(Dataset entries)
★ ★ ★ ★ ★ ★ ★

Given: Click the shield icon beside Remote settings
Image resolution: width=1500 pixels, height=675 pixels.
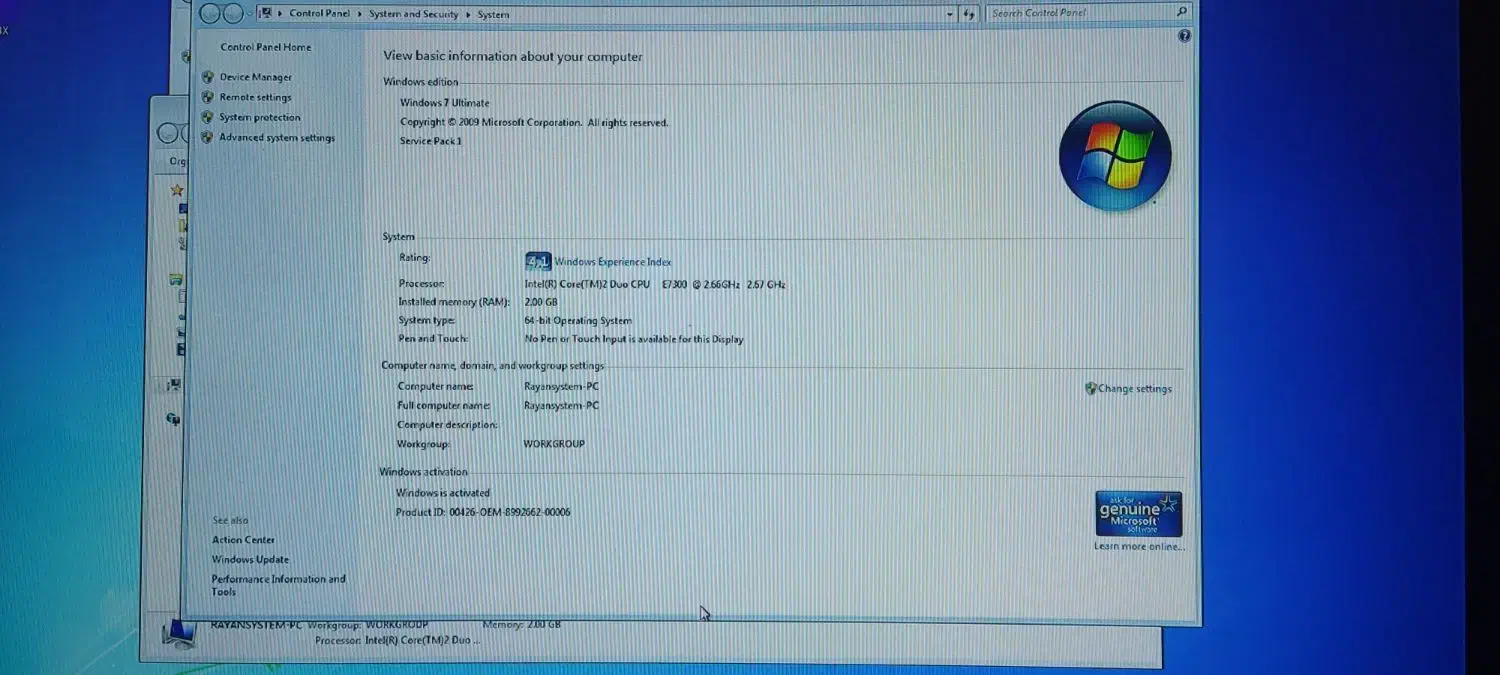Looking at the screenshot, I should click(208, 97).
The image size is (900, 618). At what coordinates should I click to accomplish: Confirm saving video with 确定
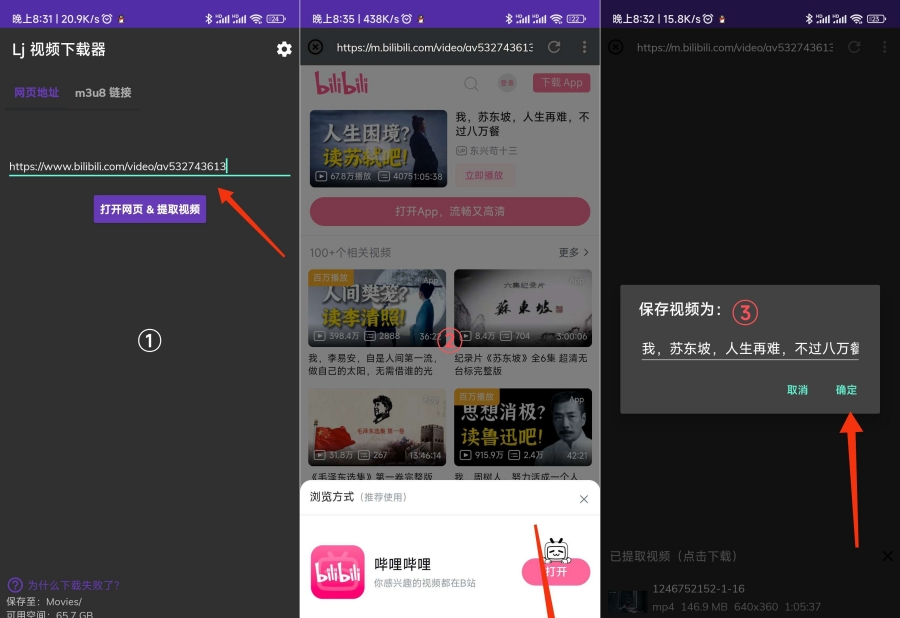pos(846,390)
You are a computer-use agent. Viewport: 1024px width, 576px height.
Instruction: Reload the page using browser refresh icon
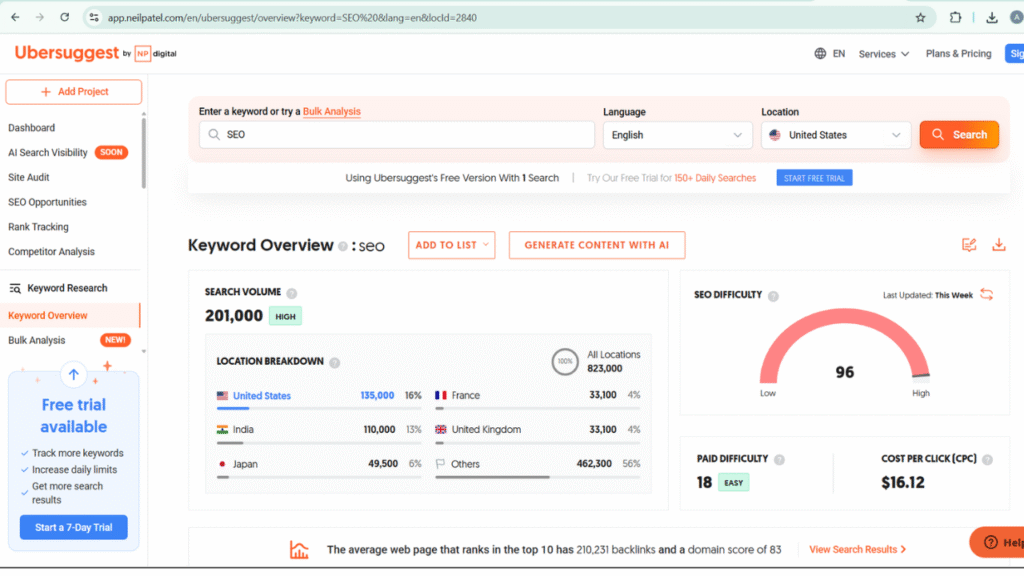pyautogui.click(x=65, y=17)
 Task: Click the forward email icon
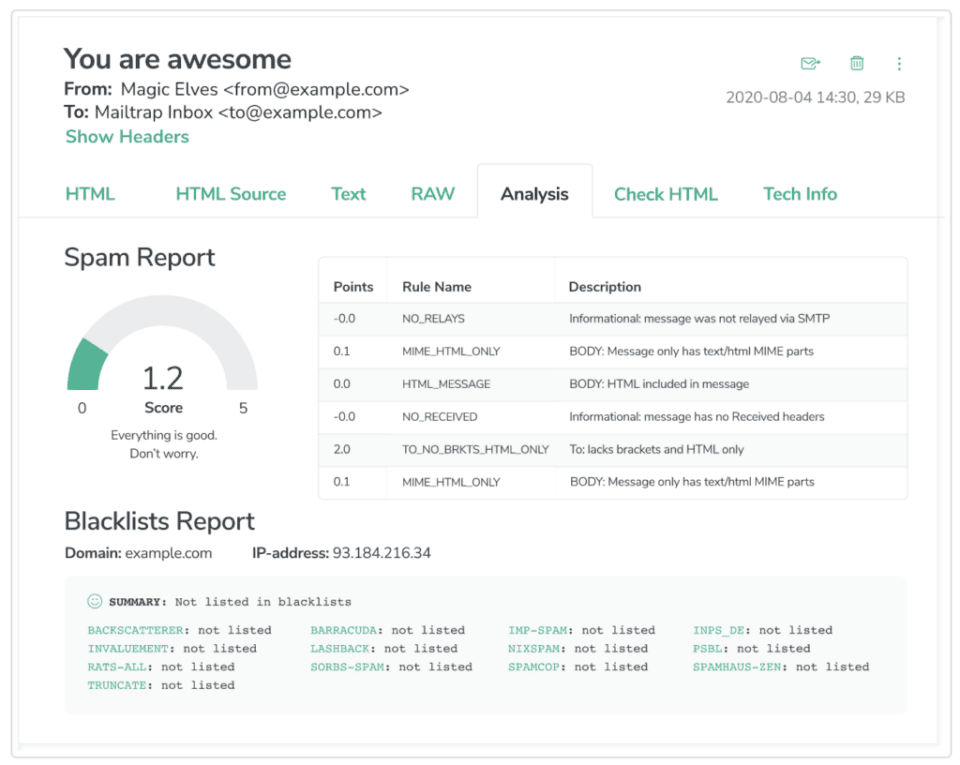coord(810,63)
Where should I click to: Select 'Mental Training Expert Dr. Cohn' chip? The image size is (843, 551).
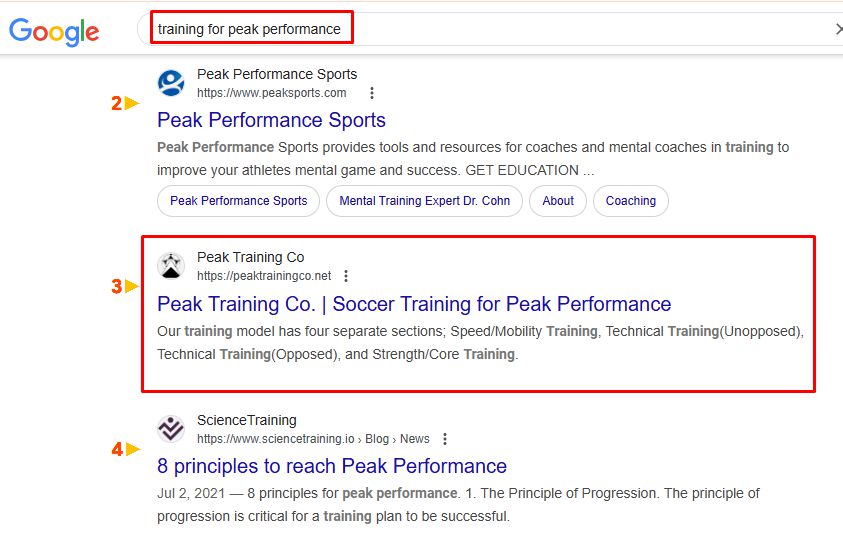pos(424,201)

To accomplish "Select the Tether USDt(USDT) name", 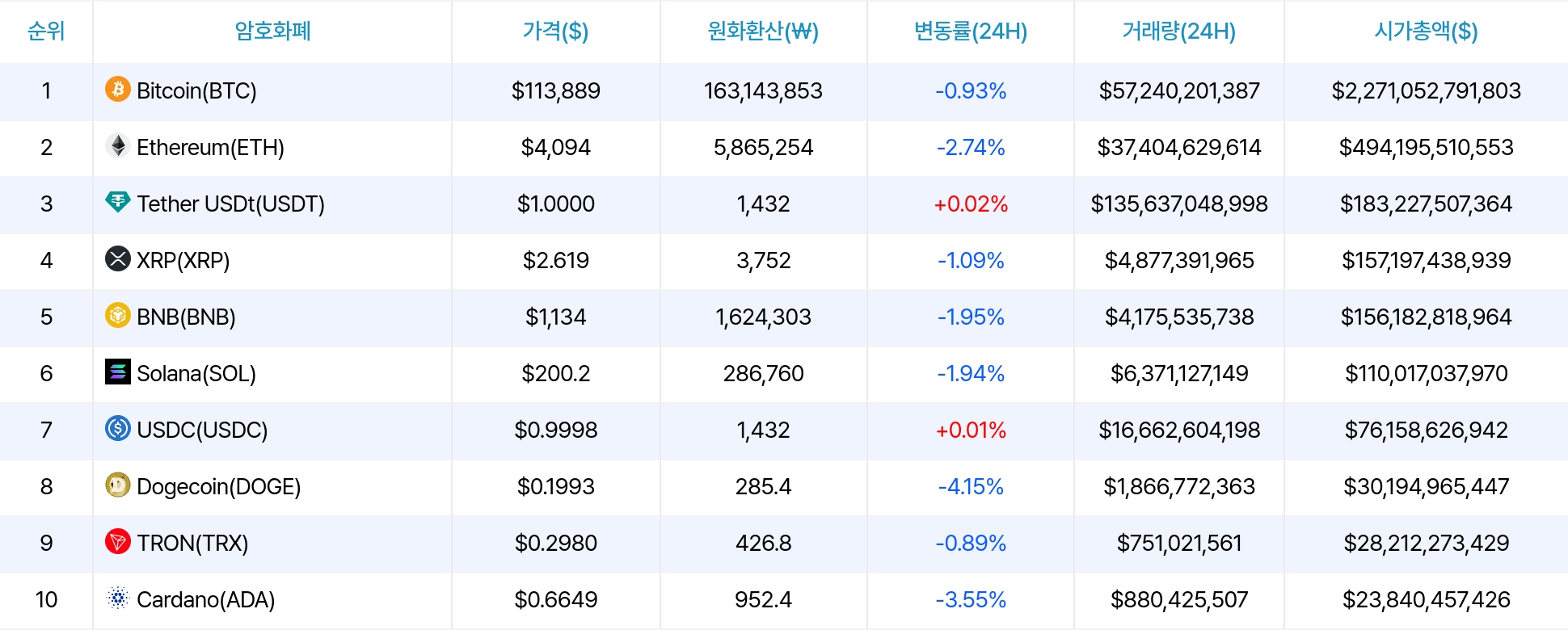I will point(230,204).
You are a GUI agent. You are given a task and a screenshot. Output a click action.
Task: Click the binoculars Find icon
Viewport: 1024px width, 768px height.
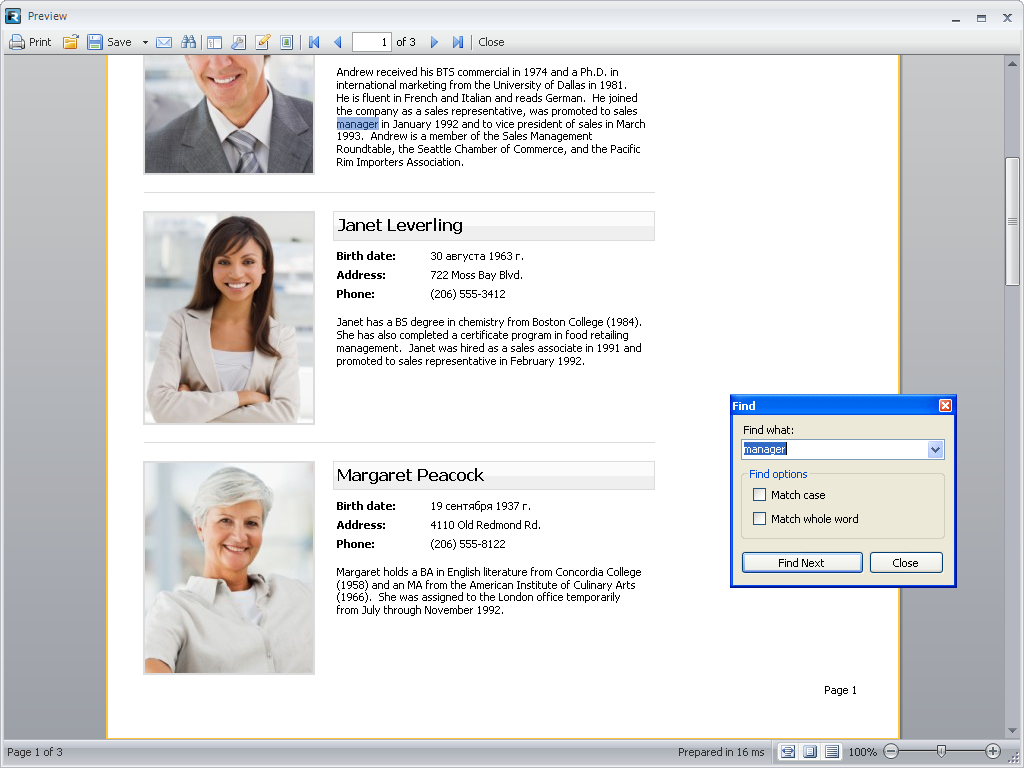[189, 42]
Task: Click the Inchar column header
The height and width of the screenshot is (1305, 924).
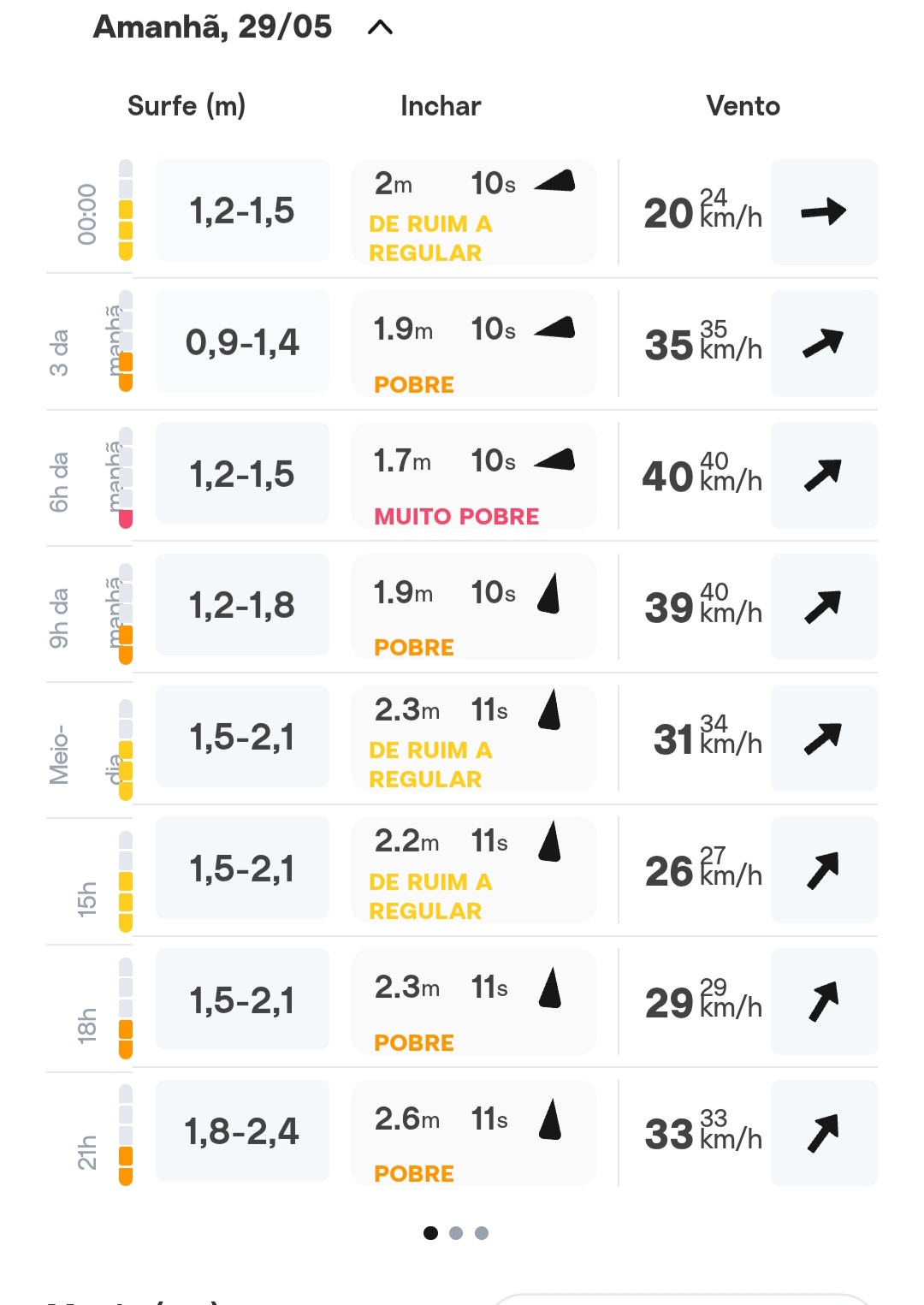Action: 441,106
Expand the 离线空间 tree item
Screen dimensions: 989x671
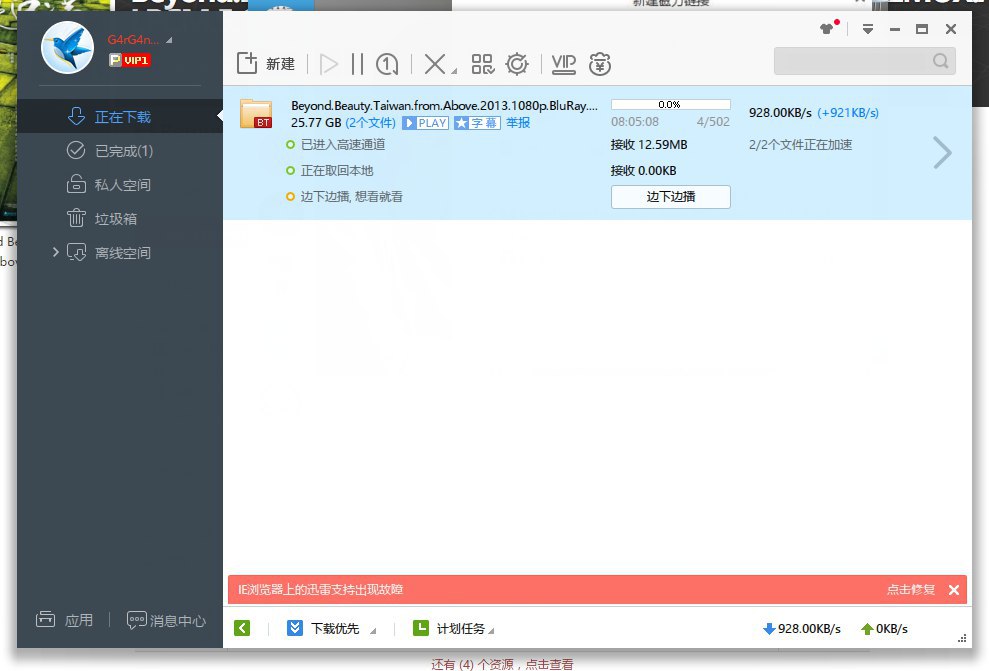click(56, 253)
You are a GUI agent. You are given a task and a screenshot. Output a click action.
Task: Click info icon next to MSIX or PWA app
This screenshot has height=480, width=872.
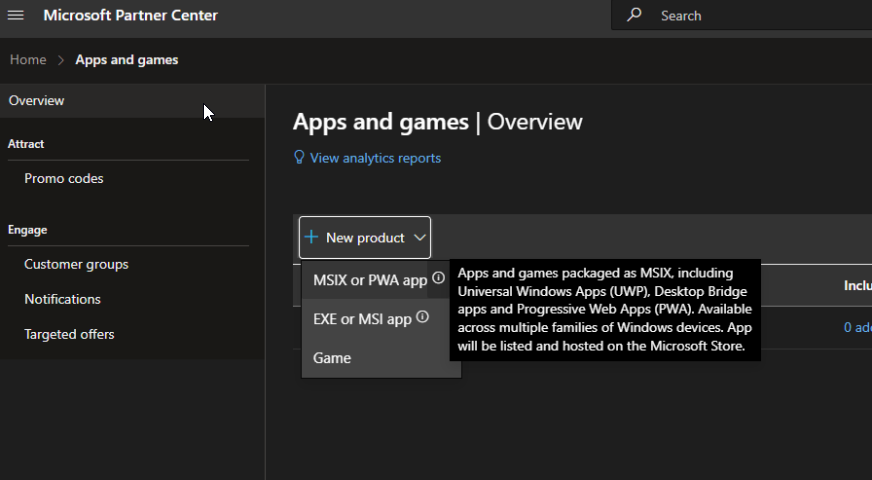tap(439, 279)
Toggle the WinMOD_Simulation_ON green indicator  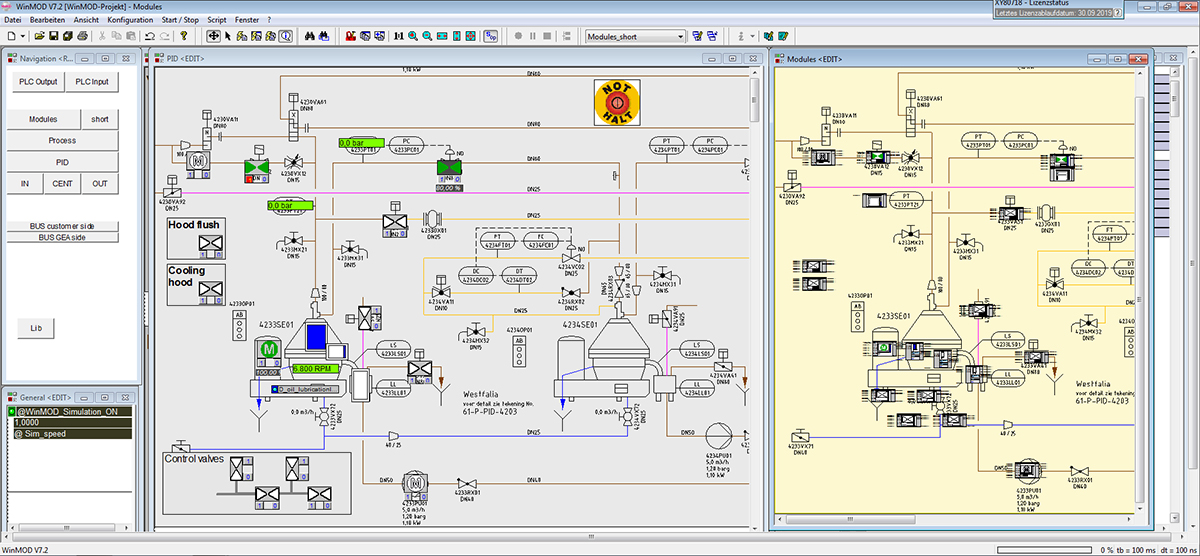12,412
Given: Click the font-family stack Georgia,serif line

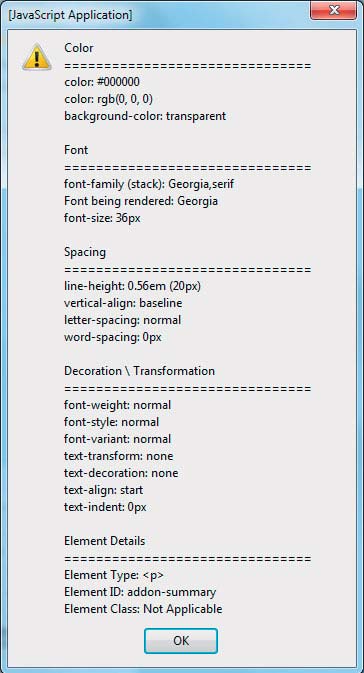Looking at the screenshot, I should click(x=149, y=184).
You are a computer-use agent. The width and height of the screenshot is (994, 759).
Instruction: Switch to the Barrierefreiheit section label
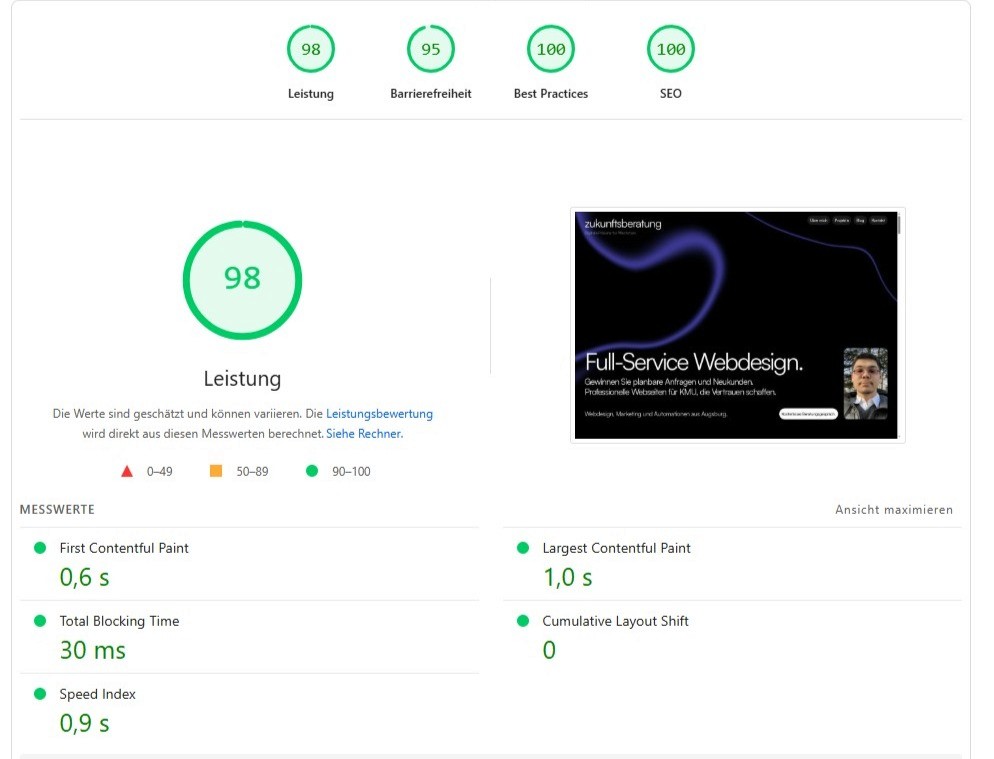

★ ★ ★ ★ ★ ★ ★

What you are asked to do
Your answer is the exact run of lines above from the one with "The image size is (900, 618)." through the one with "You are a computer-use agent. Viewport: 1024px", both ends included, minus any picture.

Task solution
The image size is (900, 618). At what coordinates should I click to accomplish: Confirm saving video with 确定
pos(846,390)
You are a computer-use agent. Viewport: 1024px width, 576px height.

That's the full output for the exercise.